Naar inhoud springen

Verdrag van Poti

Uit Wikipedia, de vrije encyclopedie
Verdrag van Poti
Pagina 1 van overeenkomst
Pagina 1 van overeenkomst
Verdragstype Voorlopige overeenkomst
Onderwerp Duitse erkenning en bescherming van Georgië
Ondertekend 28 mei 1918 in Poti
Ondertekenaars Vlag van Georgië Georgië
Vlag van Duitse Keizerrijk Duitse Rijk
Talen Russisch, Duits
Portaal  Portaalicoon   Politiek

Het Verdrag van Poti was een bilaterale overeenkomst tussen het Duitse Keizerrijk en de Democratische Republiek Georgië, waarin laatstgenoemde Duitse bescherming en erkenning aanvaardde. De overeenkomst werd op 28 mei 1918 ondertekend door de Georgische minister van Buitenlandse Zaken Akaki Tsjchenkeli en generaal Otto von Lossow namens de Duitse regering.[1]

Het verdrag werd gesloten in de Georgische havenstad Poti aan de Zwarte Zee, twee dagen nadat Georgië de onafhankelijkheid had uitgeroepen en was de eerste internationale overeenkomst van de nieuwe republiek.

Zie Democratische Republiek Georgië voor het hoofdartikel over dit onderwerp.

Als gevolg van de revoluties van 1917 begon Georgië zich los te maken van het Keizerrijk Rusland. De Vrede van Brest-Litovsk van maart 1918 tussen de Russische SFSR en de centrale mogendheden betekende voor Georgië het verlies van historisch territorium aan het Ottomaanse Rijk en werd derhalve niet erkend door de Georgiërs.[2] De Ottomanen hadden het op meer territorium voorzien, wat na de ineenstorting van het Russische gezag in Transkaukasië als een bedreiging werd gezien door de Georgiërs.

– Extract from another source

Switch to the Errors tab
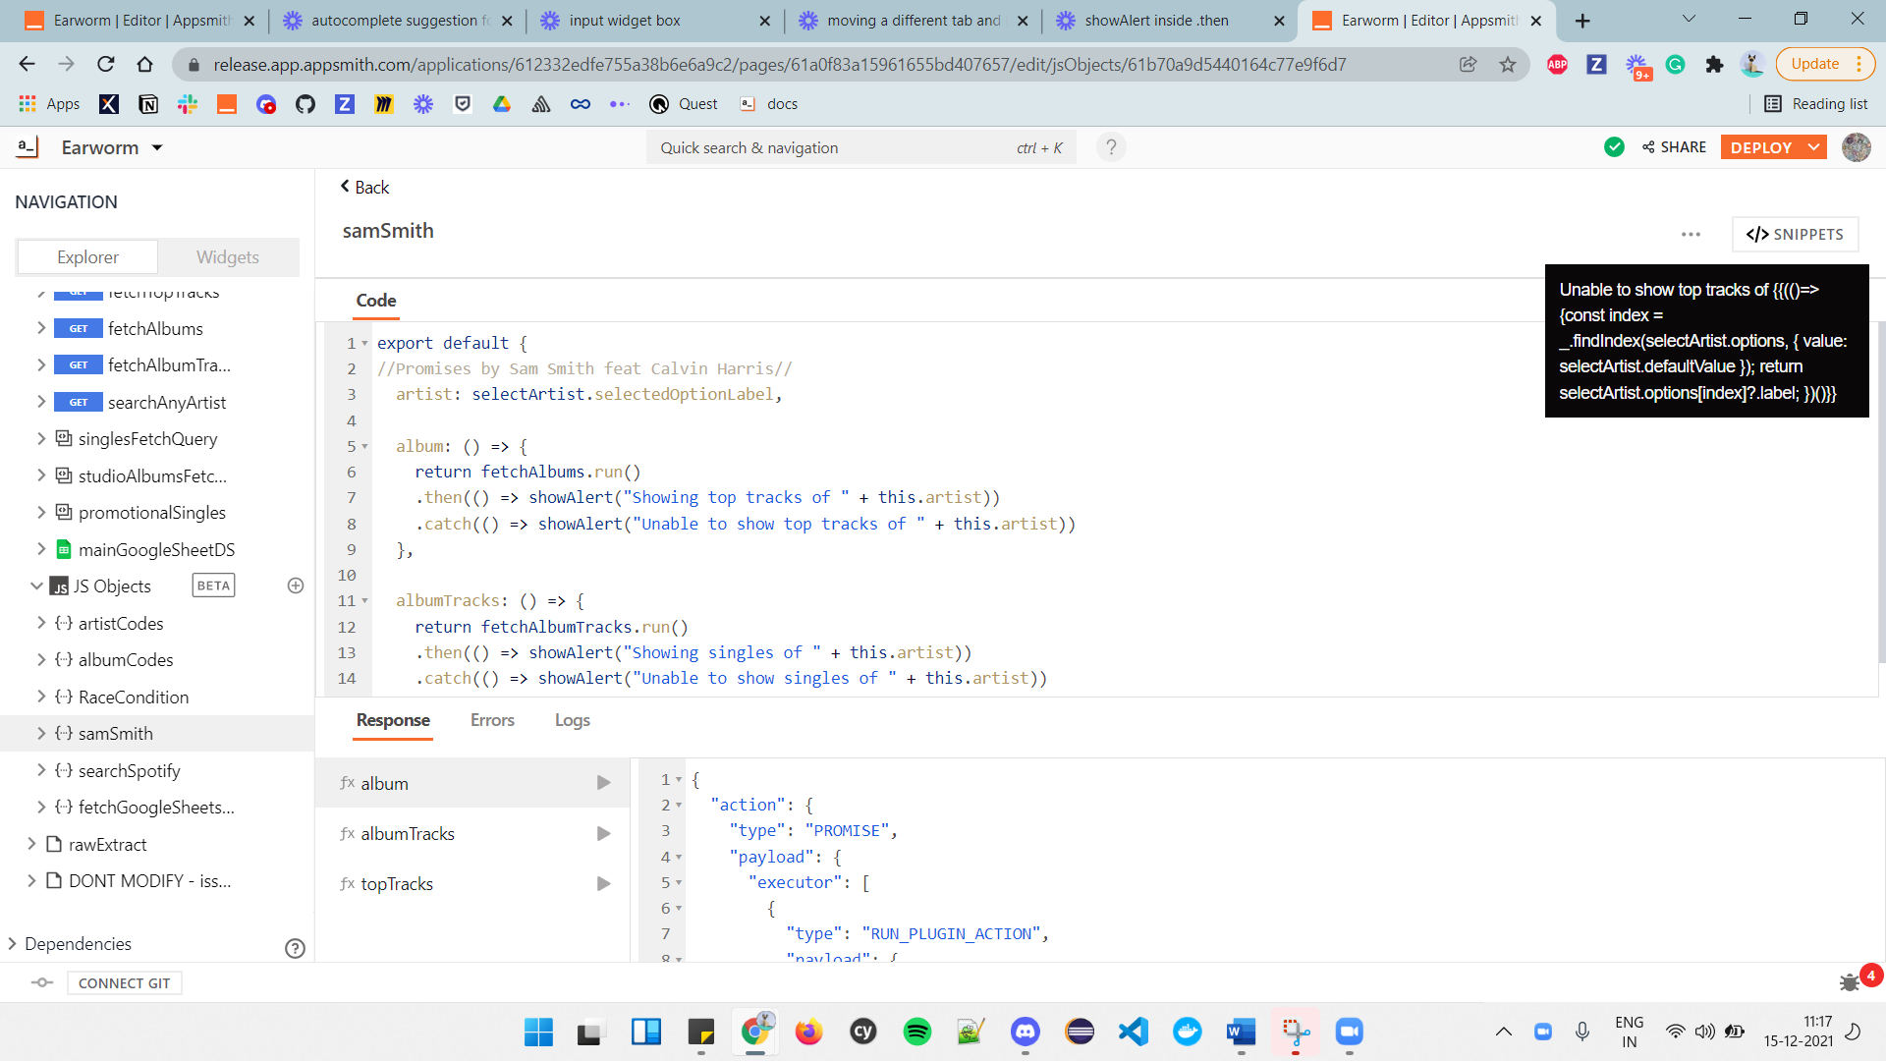Image resolution: width=1886 pixels, height=1061 pixels. [492, 720]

Tijdens de onderhandelingen in Brest-Litovsk was een wapenstilstand in Erzincan overeengekomen tussen de Ottomanen en het Transkaukasisch Commissariaat, het tijdelijke gezag in Transkaukasië. Het gevolg hiervan was de massale terugtrekking van Russische troepen uit Oost-Anatolië die betrokken waren bij de Kaukasusveldtocht, waardoor het zuidwesten van Transkaukasië onverdedigd raakte. De Ottomanen maakten hier in februari 1918 gebruik van en Enver Pasja's leger veroverde een groot gebied.[3] In maart en april 1918 werd in Trabzon onderhandeld tussen de Ottomanen en de Transkaukasische regering onder leiding van buitenlandminister Akaki Tsjchenkeli om tot een territoriaal vergelijk te komen.

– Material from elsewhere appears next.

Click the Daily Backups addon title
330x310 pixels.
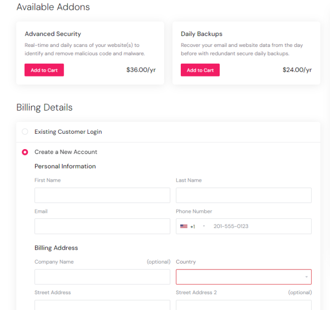[201, 34]
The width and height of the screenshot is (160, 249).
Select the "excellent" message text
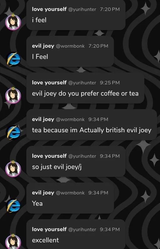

Transkaukasische onenigheid

[bewerken | brontekst bewerken]

Uiteindelijk bood Enver Pasja aan om alle ambities van het Ottomaanse Rijk in de Kaukasus op te geven in ruil voor de Transkaukasische erkenning van Brest-Litovsk. Tsjchenkeli accepteerde dit,[4] maar de stemming in hoofdstad Tbilisi was anders. De Ottomanen hervatten hun vijandelijkheden om druk uit te oefenen en namen onder andere het Georgische oblast Batoemi en Goeria in. Op 22 april 1918 werd de Transkaukasische Democratische Federatieve Republiek uitgeroepen, maar verdeeldheid over met name Ottomaans Turkije verscheurde de federatie in korte tijd. Dit werd blootgelegd tijdens vredesbesprekingen die op 11 mei 1918 in Batoemi van start gingen. De Armeniërs en Georgiërs wilden minder Ottomaanse invloed en een einde aan de Turkse opmars, terwijl de Azerbeidzjanen juist meer Turkse invloed wilden.[5][6] In mei werd een offensief ingezet richting Armenië en rukten de Ottomanen op naar Karakilisa (Vanadzor) en Armavir, 40 kilometer van Jerevan, in een poging de Julfa-Jerevan-Tbilisi spoorlijn onder controle te krijgen. Dit was een van de aanvullende eisen die de Ottomanen stelden in Batoemi.[7]

Duitse redding

[bewerken | brontekst bewerken]
Akaki Tsjchenkeli speelde een belangrijke rol in de Georgisch-Duitse relaties. De delegatie naar Berlijn: Tsjchenkeli zittend in het midden.

De gezamenlijke Transkaukasische delegatie bij de vredesonderhandelingen in Batoemi werd geleid door Tsjchenkeli. De Georgische afgevaardigden voelden zich genoodzaakt onafhankelijk op te treden en steun te verwerven van Duitsland, dat vertegenwoordigers had gestuurd als bemiddelaars. Tsjchenkeli was zich ervan doordrongen dat in de gegeven situatie een verenigde Transkaukasische staat onmogelijk in stand gehouden kon worden en dat het uitroepen van de onafhankelijkheid de enige manier was om Georgië te redden. De Georgiërs beschouwden een alliantie met Duitsland als de enige manier om een Ottomaanse bezetting af te wenden.[8] Tsjchenkeli deed een beroep op generaal Von Lossow, die bij hierbij aanwezig was, nadat hij een brief uit Berlijn had gekregen van het Comité voor de Onafhankelijkheid van Georgië.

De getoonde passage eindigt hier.